Abstract

An 8-year-old previously healthy Hispanic boy presented with fever and a 10-lb weight loss over the past 2 months. His fever has occurred almost daily, reaching 102°F. The fever was noted to be slightly higher and more frequent at nighttime, with occasional chills. He defervesced without the use of antipyretics. Shortly after the fever began, the child developed an erythematous rash on his lower extremities. An unknown antibiotic produced resolution of the rash after 1 to 2 days. Several weeks before presentation, he developed a productive cough, green rhinorrhea, and post-tussive emesis. Results of blood tests performed at that time were normal, and he was symptomatically treated for a virus. However, the parents became concerned about the child's increasing pallor and fatigue. When they returned to the pediatrician, a complete blood count (CBC) revealed anemia of an unknown degree. He was then referred to the emergency department (ED) for further evaluation. The review of systems was notable for a decreased appetite and energy level.

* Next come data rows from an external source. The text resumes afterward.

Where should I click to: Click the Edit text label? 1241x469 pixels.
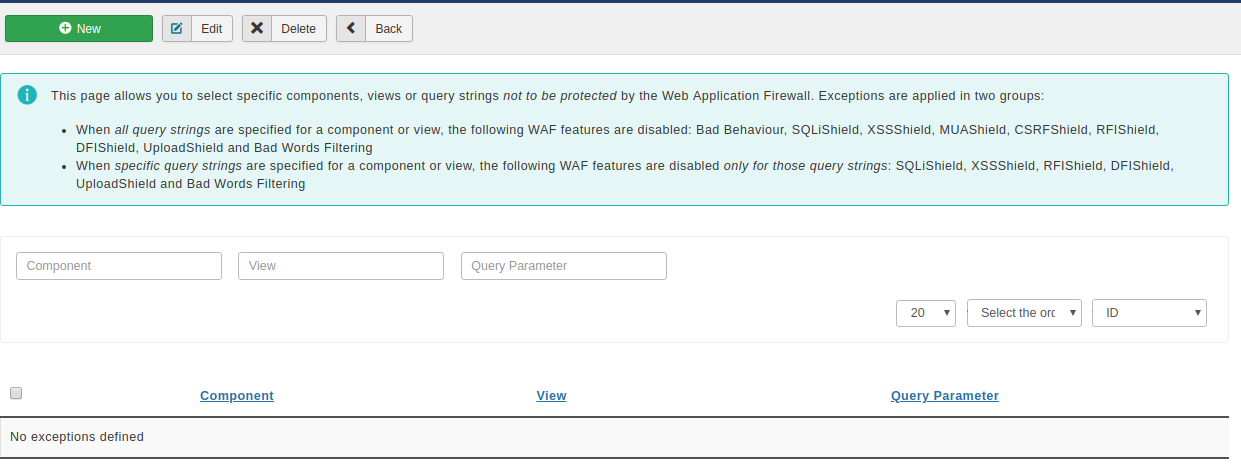(x=211, y=29)
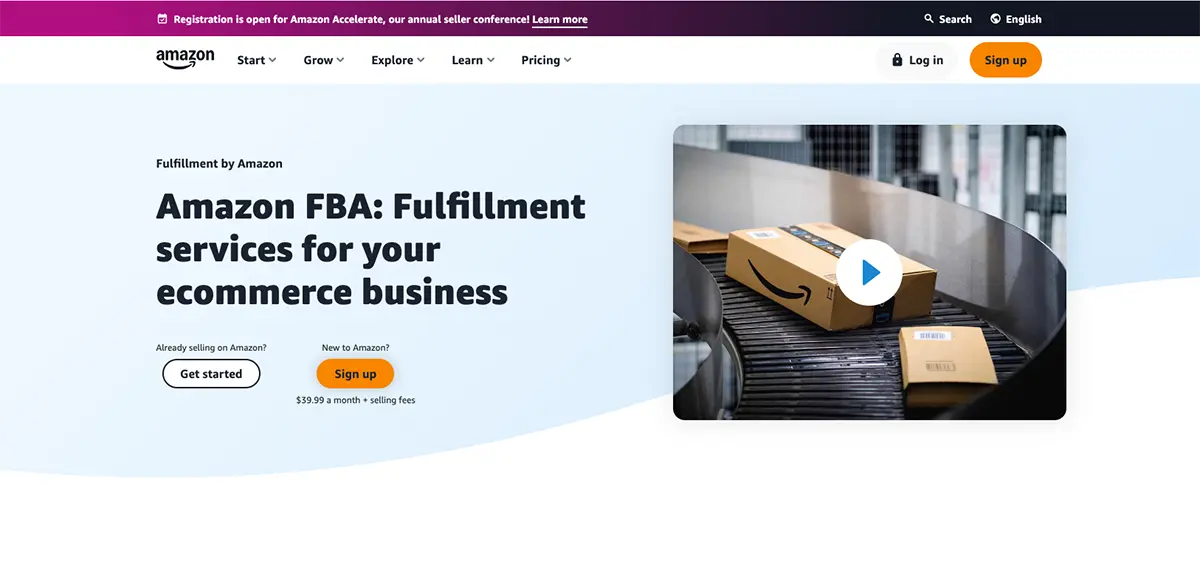Click the globe language icon
This screenshot has width=1200, height=587.
coord(996,19)
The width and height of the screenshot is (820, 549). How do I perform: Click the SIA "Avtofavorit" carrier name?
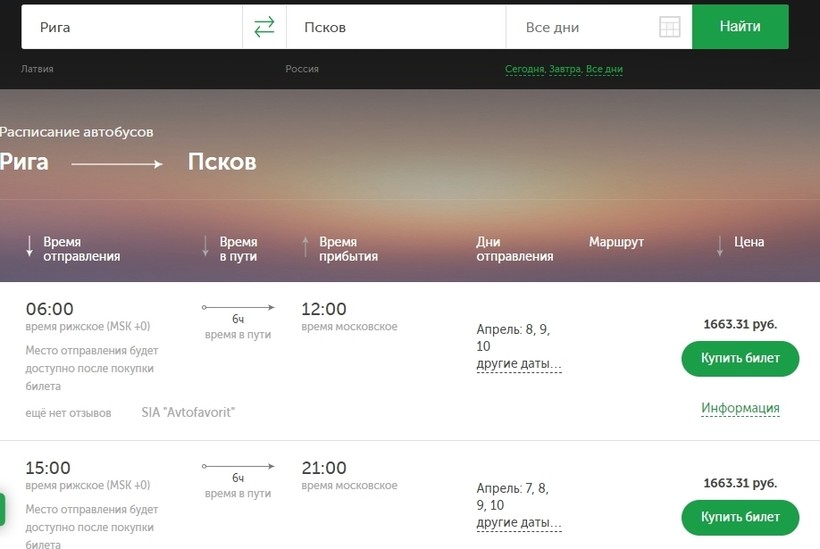point(188,412)
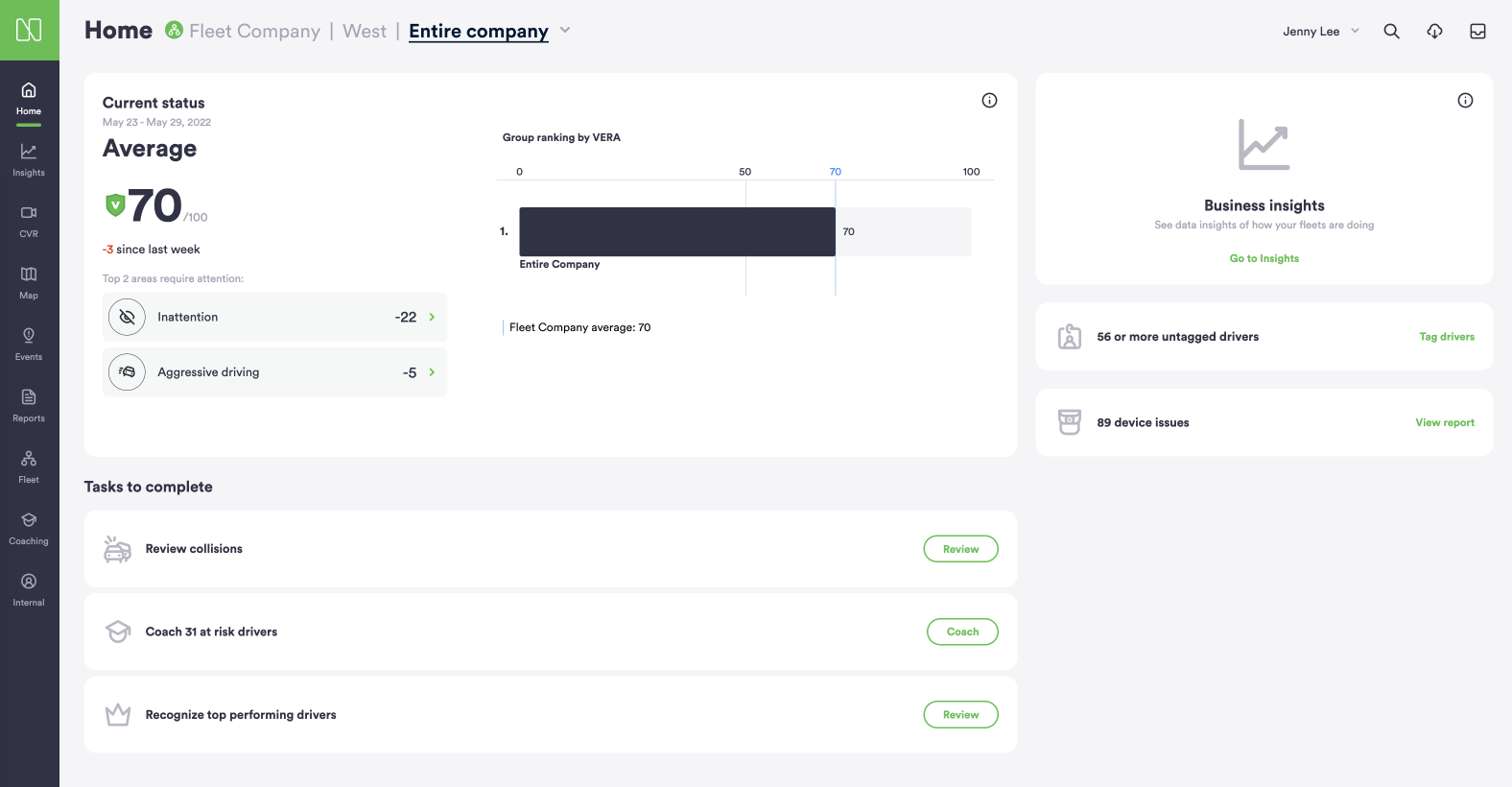Open the Coaching section in sidebar
The image size is (1512, 787).
tap(28, 526)
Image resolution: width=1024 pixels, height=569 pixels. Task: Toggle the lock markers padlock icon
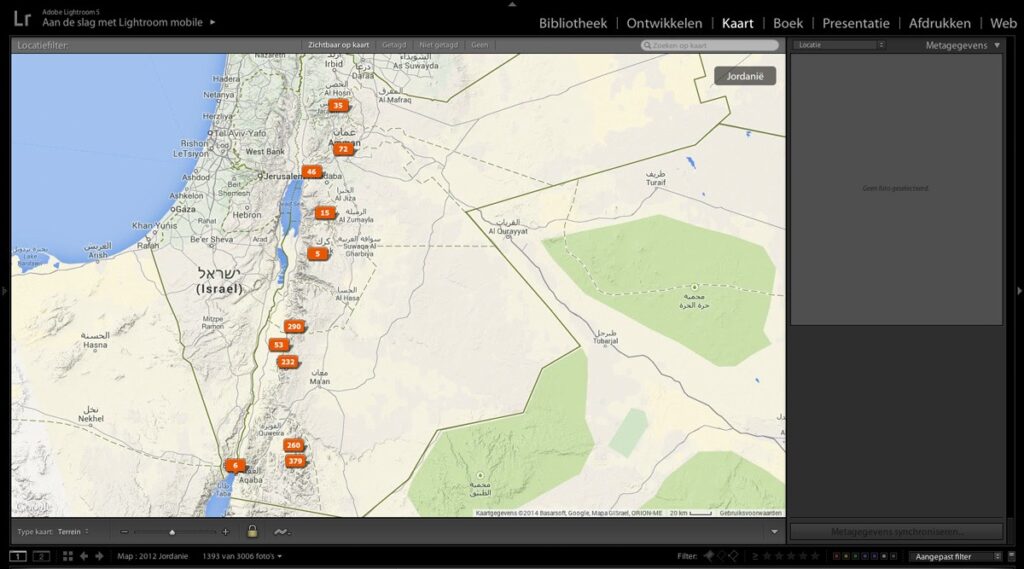[252, 532]
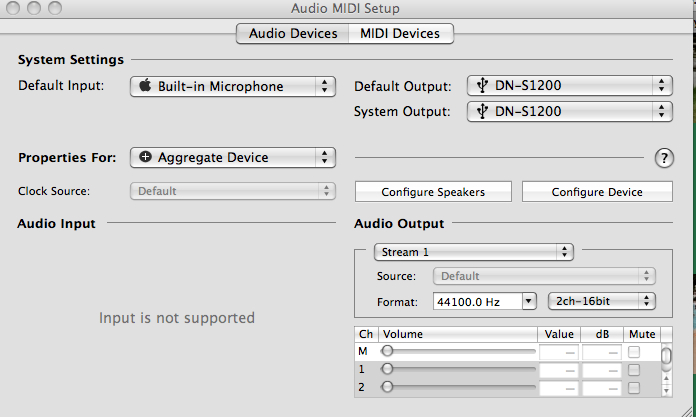The image size is (696, 417).
Task: Toggle Mute checkbox for channel 1
Action: [634, 370]
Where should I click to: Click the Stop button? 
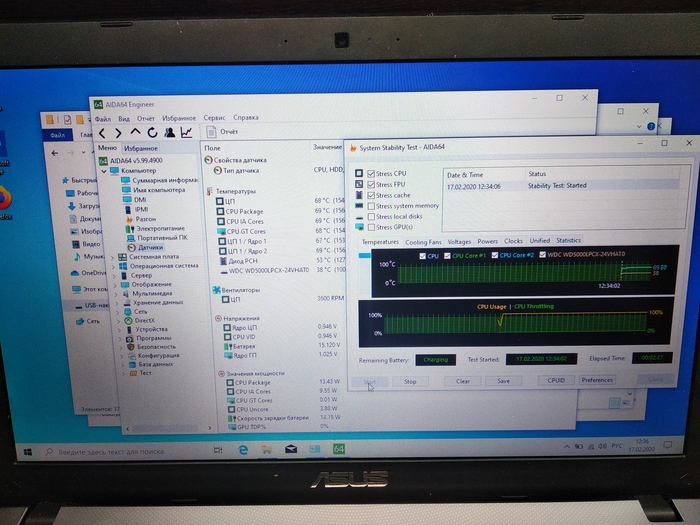(x=410, y=381)
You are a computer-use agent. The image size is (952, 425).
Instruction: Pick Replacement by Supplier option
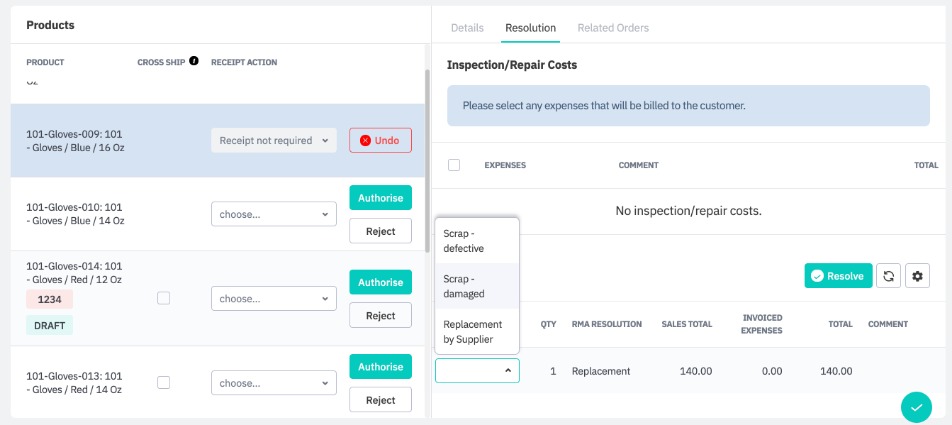pyautogui.click(x=477, y=332)
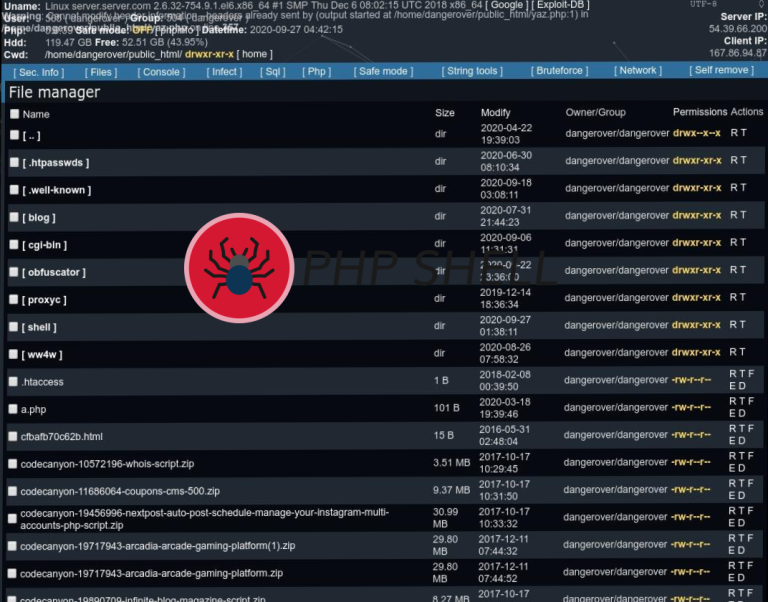This screenshot has height=602, width=768.
Task: Toggle the checkbox for the .htaccess file
Action: (14, 381)
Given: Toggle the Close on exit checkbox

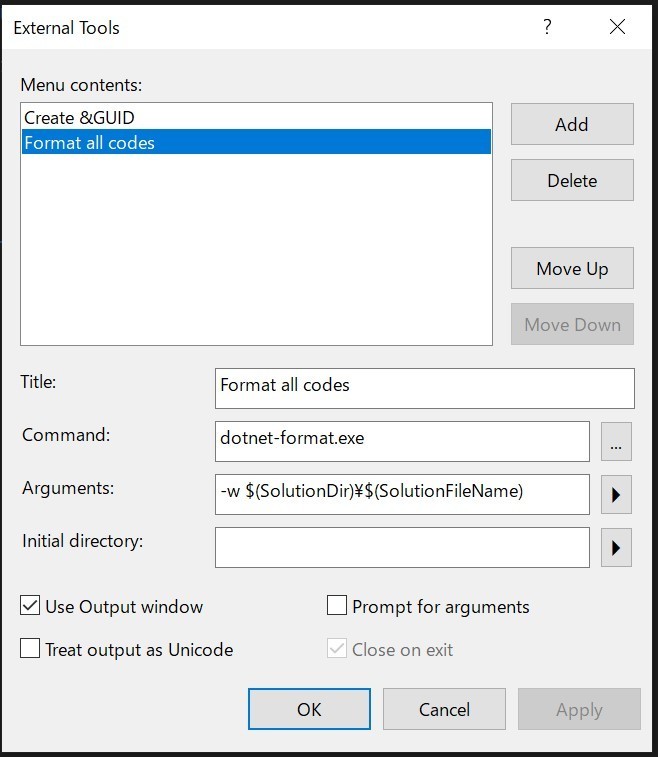Looking at the screenshot, I should (336, 648).
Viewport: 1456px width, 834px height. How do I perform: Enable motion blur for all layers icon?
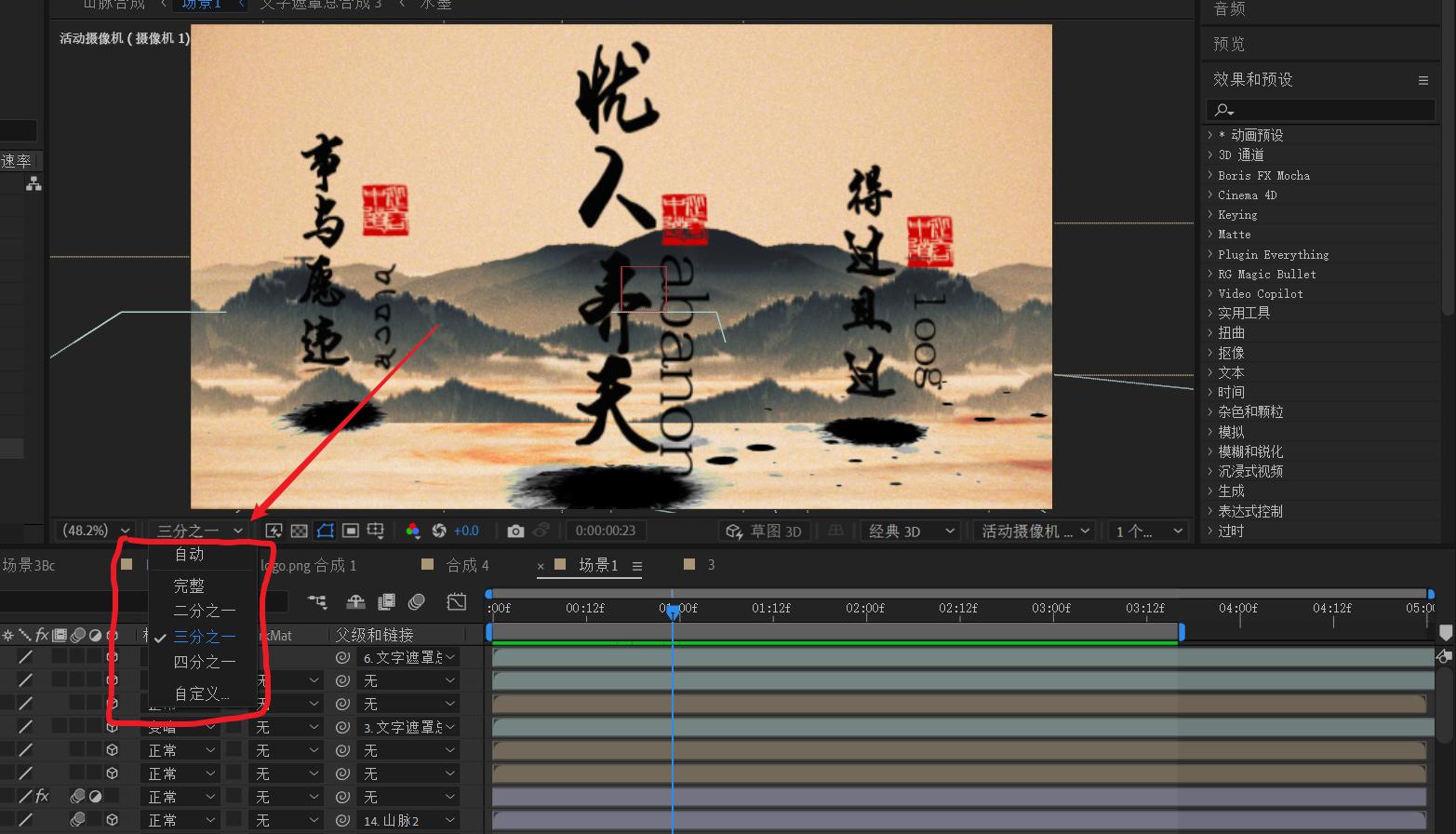coord(417,602)
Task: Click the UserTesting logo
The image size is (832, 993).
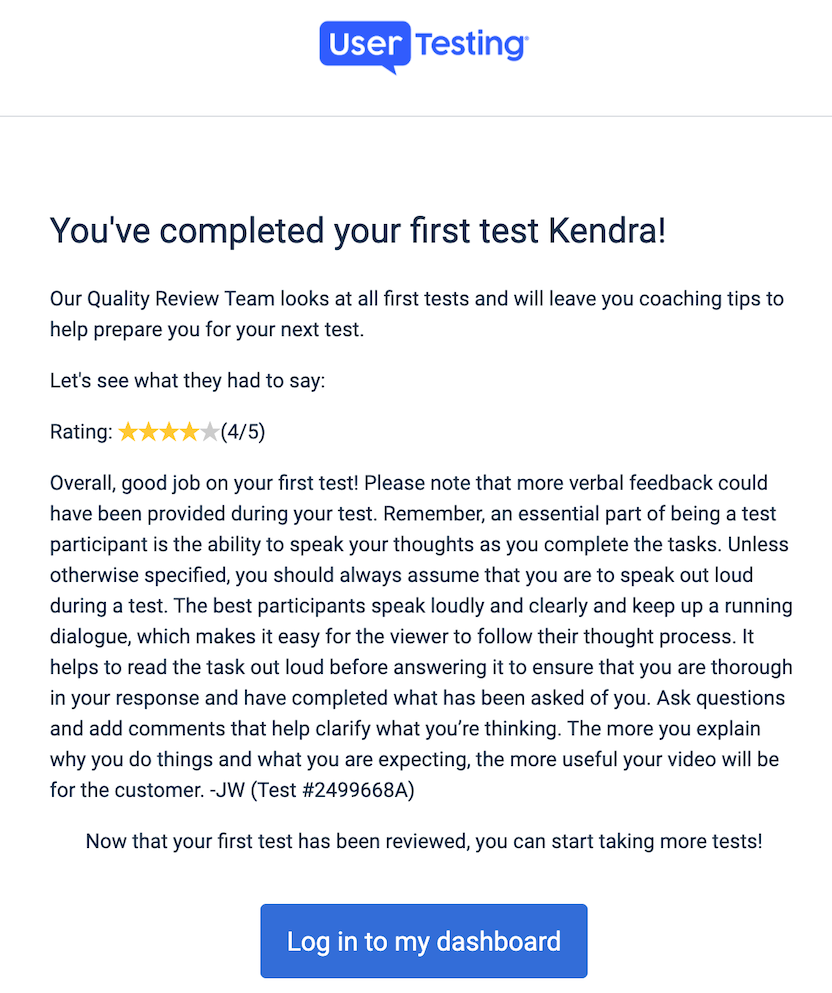Action: [424, 47]
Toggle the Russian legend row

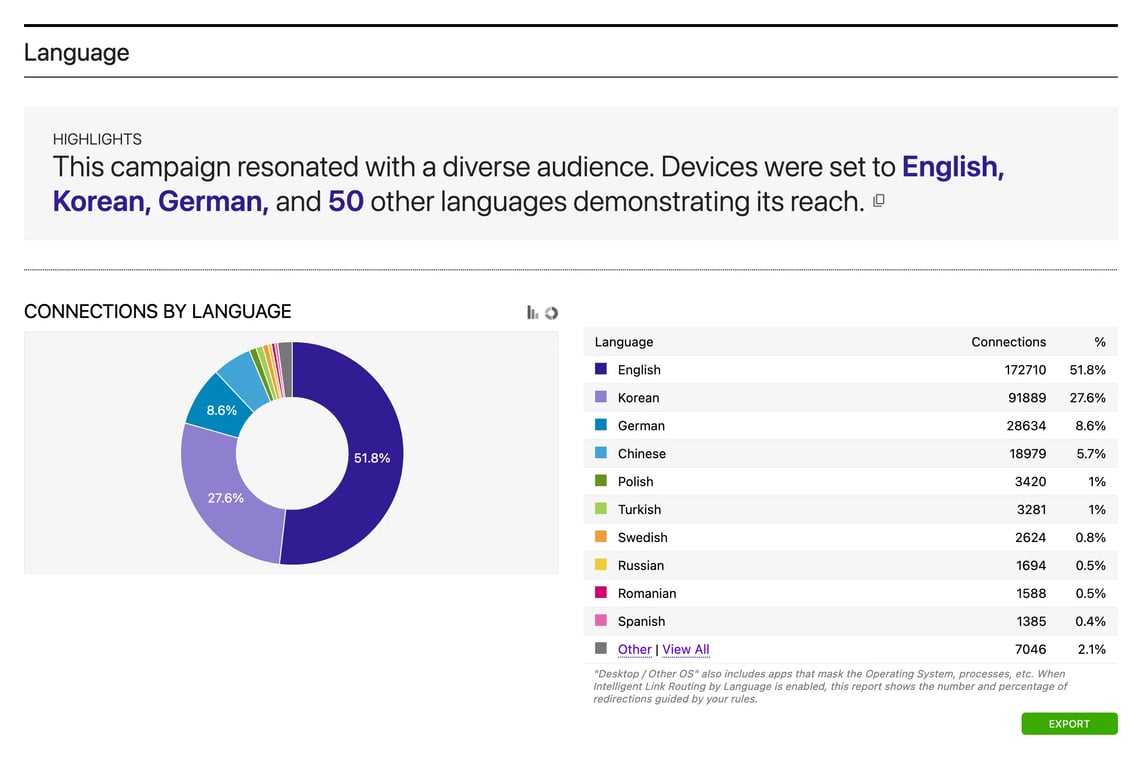(641, 566)
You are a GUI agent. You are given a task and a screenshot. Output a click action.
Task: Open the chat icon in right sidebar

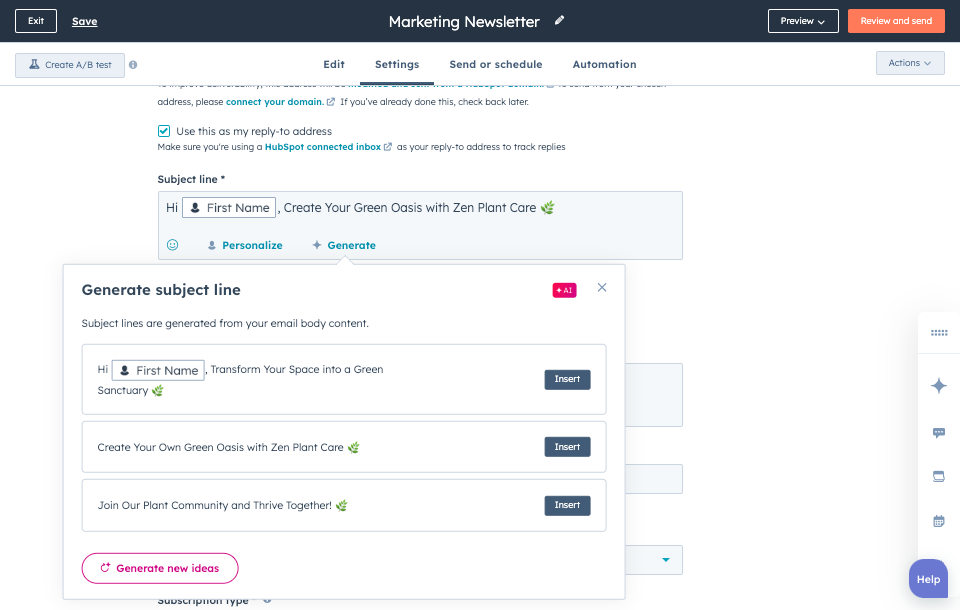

Otherwise, it was negative for diarrhea, constipation, and abdominal pain. Furthermore, he had no headaches, mental status changes, bruising, epistaxis, hematuria, or dysuria. History was also negative for travel and ill contacts. Over the past 5 months, there had been reconstruction at his school, and there was a rodent infestation at home. The child took no medications and had an allergy to amoxicillin, with which he developed a rash. He was a fullterm neonate, born in Los Angeles, Calif, delivered by cesarean section secondary to fetal distress and bradycardia, with a birth weight of 8 lb 9 oz. His mother received first-trimester prenatal care, with unremarkable study results. He had no prior hospitalizations or surgeries.